Whilst it’s not quite as advanced in this version, it’s still enjoyable to see some glimpses of this in advanced areas in the later sectors. Even if the use of tiny icons that are so close together does make it difficult to quickly change between Pikmin types, with a tap of the stylus on the touch screen, which does mean occasionally killing one or two by accident.

The AI of the Pikmin is also not always accurate and there were various occasions where the little creatures got stuck on a lower section that the captain couldn’t go back to. Pikmin will literally panic and die if left unsupervised for a short amount of time, which is why the captain can use a whistle to call them, but it only works within a short distance. The whistle is also used to call out Pikmin hiding and it seems like about twenty of them can be found in each area.

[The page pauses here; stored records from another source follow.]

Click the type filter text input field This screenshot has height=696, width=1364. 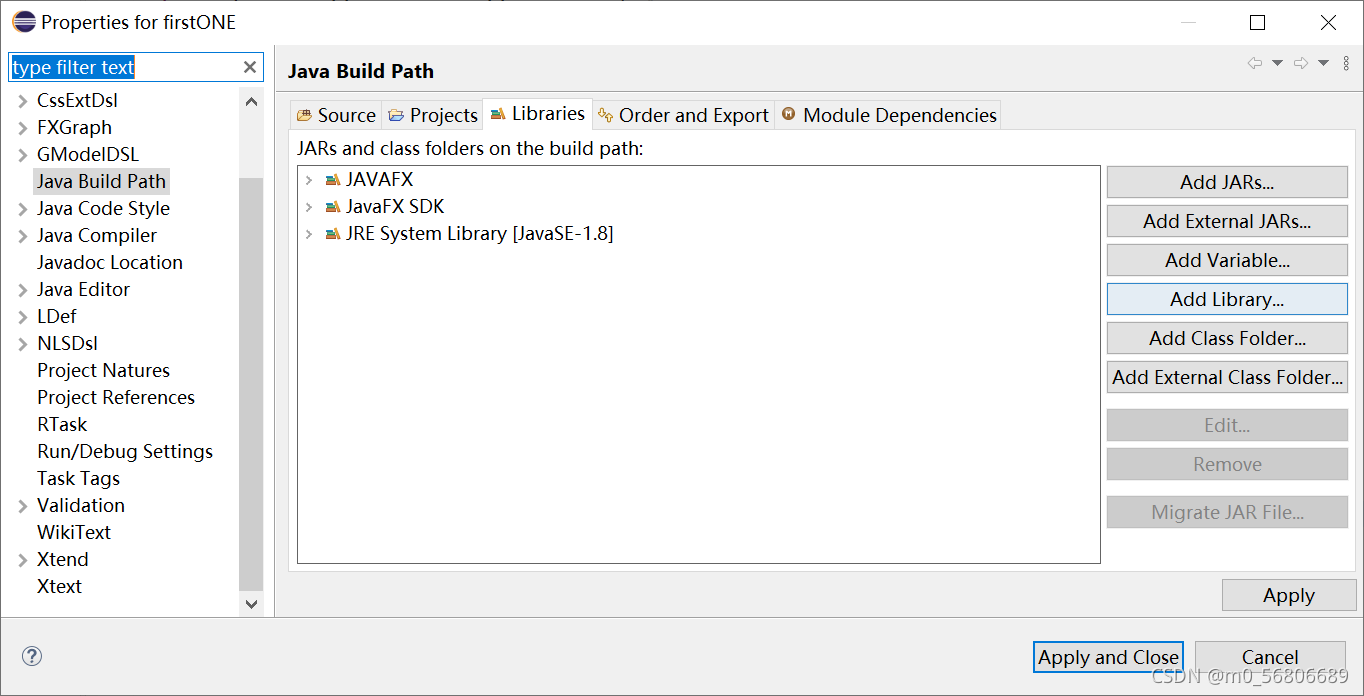tap(120, 67)
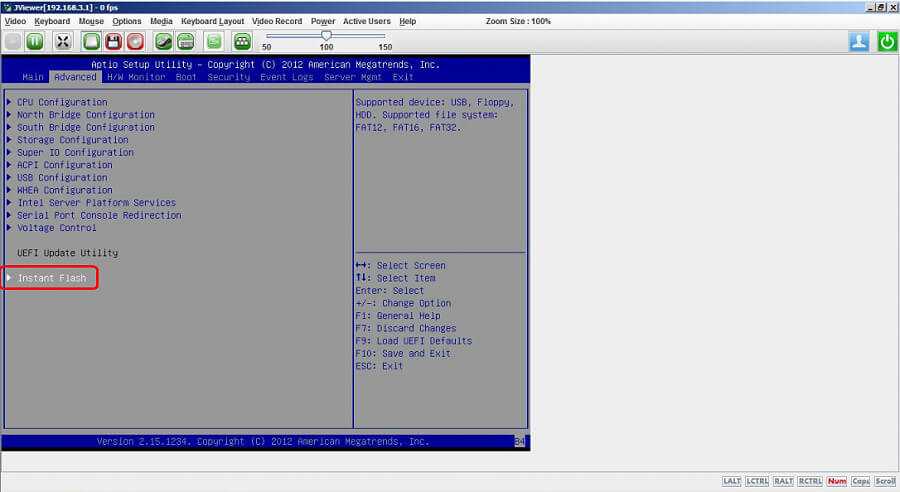Open the Keyboard Layout menu
900x492 pixels.
click(x=212, y=21)
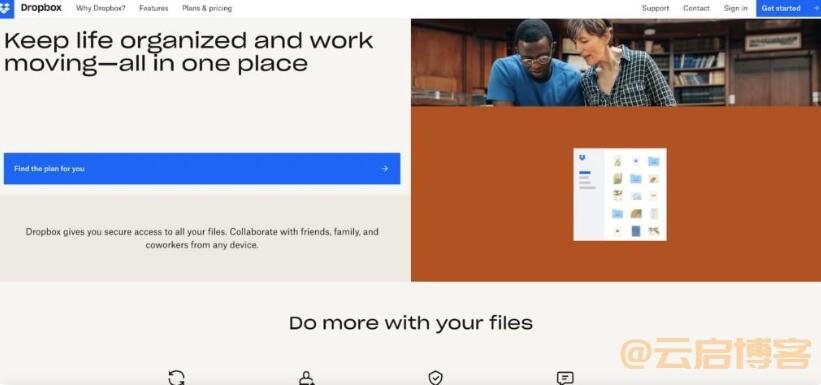Click the sync arrows feature icon

coord(176,378)
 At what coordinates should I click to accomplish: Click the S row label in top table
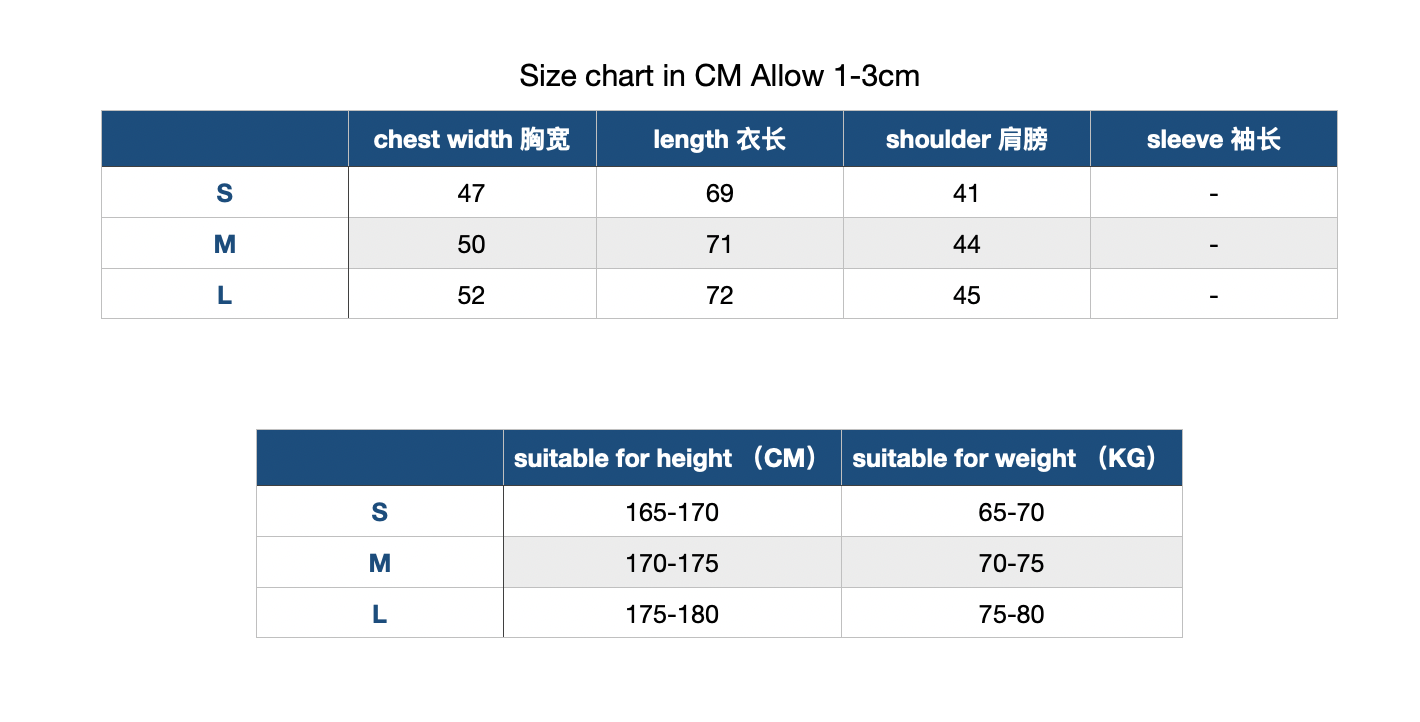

Interestingly enough, the captain can make use of his abilities to find treasures (worth more Sparklium) on his own by briefly separating from the Pikmin. It’s a nice addition given how useless the humanoid characters have usually felt whilst playing the Pikmin titles.

The Pikmin themselves also have their own use outside of the areas being explored, where they are sent to different areas within a Pikmin park sector, to look for Sparklium and treasures. Pikmin that survive to the end of each of the areas explored are sent here to help speed up the process. The ship’s AI then notifies Olimar when the Pikmin have found anything, so that they can then be sent to look for more resources. The ship’s AI can be quite needy at times as it constantly reminds players to check the records that it has worked so hard on compiling. The Pikmin Park is not exactly groundbreaking and yet it could come in handy for anyone who is somehow struggling to gain the amount of Sparklium needed to get back home.

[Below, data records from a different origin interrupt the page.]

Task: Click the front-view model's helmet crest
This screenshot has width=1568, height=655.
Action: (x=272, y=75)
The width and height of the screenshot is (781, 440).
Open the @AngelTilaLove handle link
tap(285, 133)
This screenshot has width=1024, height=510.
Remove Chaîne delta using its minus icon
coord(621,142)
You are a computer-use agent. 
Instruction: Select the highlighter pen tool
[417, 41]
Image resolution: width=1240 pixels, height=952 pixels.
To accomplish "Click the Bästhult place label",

It’s a shame that such concepts that made the consoles titles so endearing, such as the blossoming of flowers on Pikmin representing their growth, have been simplified and not particularly well executed in the title. Still, there are various nods to the franchise to be found scattered all over areas, such as the adorable short animations that usually involve Pikmin being typically silly.

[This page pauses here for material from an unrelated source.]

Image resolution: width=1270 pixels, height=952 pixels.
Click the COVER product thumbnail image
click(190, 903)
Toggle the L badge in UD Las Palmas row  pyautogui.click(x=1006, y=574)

At times Hey! Pikmin can feel like a title that has no serious consequences, given that restarting an area is enough to undo any mistakes. It’s only normal given the nature of a levels based system. But it can also be frustrating to for example fall in a bottomless pit and only lose some life force, but have to restart an area after falling into a pit full of a toxic liquid.

Visually, Hey! Pikmin does a remarkable job of making the most of the handheld’s limited resources to create an oversized world that makes Olimar and the Pikmin looks tiny and insignificant in comparison. As usual, it’s a world filled with all sorts of dangers, like a creepy creature that resembles a parrot with really long legs. The boss battles are not particularly challenging, but they do make use of some intimidating creatures that are sometimes so large that they appear on both screens of the handheld. Each sector takes place on a different location that makes it interesting to at least explore and find out what new perils await the characters. Like with the console version, the soundtrack for Hey! Pikmin manages to somehow be sad and yet inspiring.

There are other special areas that players can explore with Pikmin, but these are mainly used as an easier way to gain more Pikmin for the park and Sparklium. Some of these are also only available for those who own amiibo that are compatible with the title, which seems rather unfair given that it feels like it’s making players pay for content that is already in the title, or at least for those who want to experience everything that it has to offer.

What the title does right though is remind players of a Nintendo that used to focus more on the unique capabilities of its two screen handheld. The use of both screens helps to immerse players in the world of Pikmin and the touch screen is a handy way of using the Pikmin.

Hey! Pikmin might not be the new entry in the franchise that fans were hoping one, but it’s still an interesting and somewhat flawed experiment that is best enjoyed in short bursts.